Gideon was silent for a long moment. Finally he nodded, sighed and let his eyes slide shut as he leaned against the curved edges of the pool. “I hadn’t realized that was you.”
Slowly, Liliana sank back into the water, still tense as she flicked her gaze over the three of them. “Well, it was. I am here because you...people...still represent my only chance of being free of Belzenlok. I’m not here to go chasing stray puppies. At least not before we deal with Bolas.”
Every one of them flinched at the name, except for Liliana. Chandra fanned her fingers through the water, letting gentle waves of heat lap outward from her. She sank low into the pool, feeling guilt stoke a dark fire in her chest. She wanted to go after Jace—but Liliana was right. Practically speaking, they had bigger problems to deal with.
She didn’t want to be practical. Judging from Nissa’s expression, she didn’t want to either.
It was Gideon who sighed, and nodded, and pushed the grief away with a weird gesture of one hand. Maybe it was a Heliud thing.
“You’re right, Liliana,” he said, and it was almost worth it for the look of pure shock that came over her face. Chandra stifled a laugh.
“I’m—sorry, what?”
Gideon sank down into the water, his face (already red from the heat) flushing even darker. “I said you’re right. Jace is a powerful planeswalker, and he’s got a lot of experience working on his own. It makes more sense for us to focus on...on the bigger issues. Tactically.”
“I—” Liliana was still speechless. She sat there blinking for a few more seconds, looking lovely even with her mouth hanging open. “Well, of course I’m right. I just didn’t expect you to figure it out that quickly.”
“No need to insult us,” Nissa said stiffly.
And for another shock, Liliana turned to her and said, “I apologize if my words caused undue offense, then.” She even bit back the rest of her sentence, which was probably something like, even though you’re all little children compared to me .
“Maybe we should all hang out naked more often,” Chandra dared for a joke, and even though Nissa put her hand over her face, Chandra could see that she was smiling.
Chapter Text
They ended up at the White Elephant, a simple three-story building in the outskirts of the City. Benalia City might not be built on the same vertical scale as some Districts of Ravnica, but the buildings tended towards the tall and narrow. At least in this part of town.

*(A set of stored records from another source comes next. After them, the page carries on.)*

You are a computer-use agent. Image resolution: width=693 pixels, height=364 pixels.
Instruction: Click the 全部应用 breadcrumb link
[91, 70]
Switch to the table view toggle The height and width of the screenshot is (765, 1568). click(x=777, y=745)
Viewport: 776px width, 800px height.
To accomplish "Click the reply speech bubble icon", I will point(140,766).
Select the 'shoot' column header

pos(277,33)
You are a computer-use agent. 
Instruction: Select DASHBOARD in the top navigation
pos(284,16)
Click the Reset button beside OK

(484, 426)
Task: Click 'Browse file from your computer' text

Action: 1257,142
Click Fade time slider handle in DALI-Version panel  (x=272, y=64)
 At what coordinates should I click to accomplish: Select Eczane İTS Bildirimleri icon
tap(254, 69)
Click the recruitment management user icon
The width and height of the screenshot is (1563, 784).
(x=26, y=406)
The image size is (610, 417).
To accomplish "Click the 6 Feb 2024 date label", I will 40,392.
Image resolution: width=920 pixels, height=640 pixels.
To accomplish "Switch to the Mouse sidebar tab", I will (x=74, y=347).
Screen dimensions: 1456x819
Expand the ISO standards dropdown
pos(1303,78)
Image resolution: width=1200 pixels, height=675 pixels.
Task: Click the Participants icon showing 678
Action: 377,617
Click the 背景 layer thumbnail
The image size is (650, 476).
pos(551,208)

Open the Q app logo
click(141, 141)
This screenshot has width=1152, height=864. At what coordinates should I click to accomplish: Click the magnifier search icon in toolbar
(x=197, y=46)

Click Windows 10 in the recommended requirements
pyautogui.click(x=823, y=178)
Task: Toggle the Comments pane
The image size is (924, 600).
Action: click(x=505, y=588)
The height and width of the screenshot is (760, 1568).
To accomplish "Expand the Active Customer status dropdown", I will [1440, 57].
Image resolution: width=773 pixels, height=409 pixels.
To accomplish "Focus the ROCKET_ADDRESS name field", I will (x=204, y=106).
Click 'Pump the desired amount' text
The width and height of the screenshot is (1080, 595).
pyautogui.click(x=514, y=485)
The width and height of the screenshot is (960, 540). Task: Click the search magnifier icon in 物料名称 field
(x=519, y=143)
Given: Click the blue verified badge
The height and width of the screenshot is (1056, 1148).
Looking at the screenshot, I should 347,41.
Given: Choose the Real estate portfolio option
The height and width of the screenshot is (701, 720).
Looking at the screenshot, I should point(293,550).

Gideon was forced to reckon with the fact that they could only afford two rooms. They were lucky the proprietor was willing to take extraplanar gold at all. The Ravnican zinos and Kaladeshi rupees could not have been familiar to him. He stood there, poking at the coins with a dubious expression, while Liliana put on her most imperious airs and Gideon tried not to worry.
“I’ll have to melt these down, you realize,” the innkeeper said, weighing a thin zino in one hand. “It’s lucky I know a whitesmith in town.”
“What can we get?” Gideon asked. He was too tired to haggle. And when Liliana would have protested, he silenced her with a curt wave. He was too tired to deal with moody necromancers either.
So they had two rooms. At least the space was clean, and well kept. If it wasn’t as luxurious as their quarters in Naktamun, it was also a lot less fraught than their stay there. Liliana, perhaps realizing how precarious her position in the group was, did not immediately sweep one room for herself, as she had on Amonkhet.
It was only once they’d climbed all three sets of stairs up to the narrow rooms that they found out there was only one bed in each.
“So how’re we, uh, splitting up?” Chandra’s face was as red as her hair. Liliana leaned against one wall, running her graceful hands through the sleek black of her still-wet hair, smiling faintly to herself. Nissa’s eyes were half-closed, in thought or anger Gideon couldn’t tell. And it had been three days since their defeat at the hands of Nicol Bolas. He could not think about Chandra, how warm she’d been in the thopter (in his arms). He could not think about how Nissa had looked at Yahenni’s penultimate party, dressed in the latest fashions of Kaladesh and smiling under the light of the aether streams.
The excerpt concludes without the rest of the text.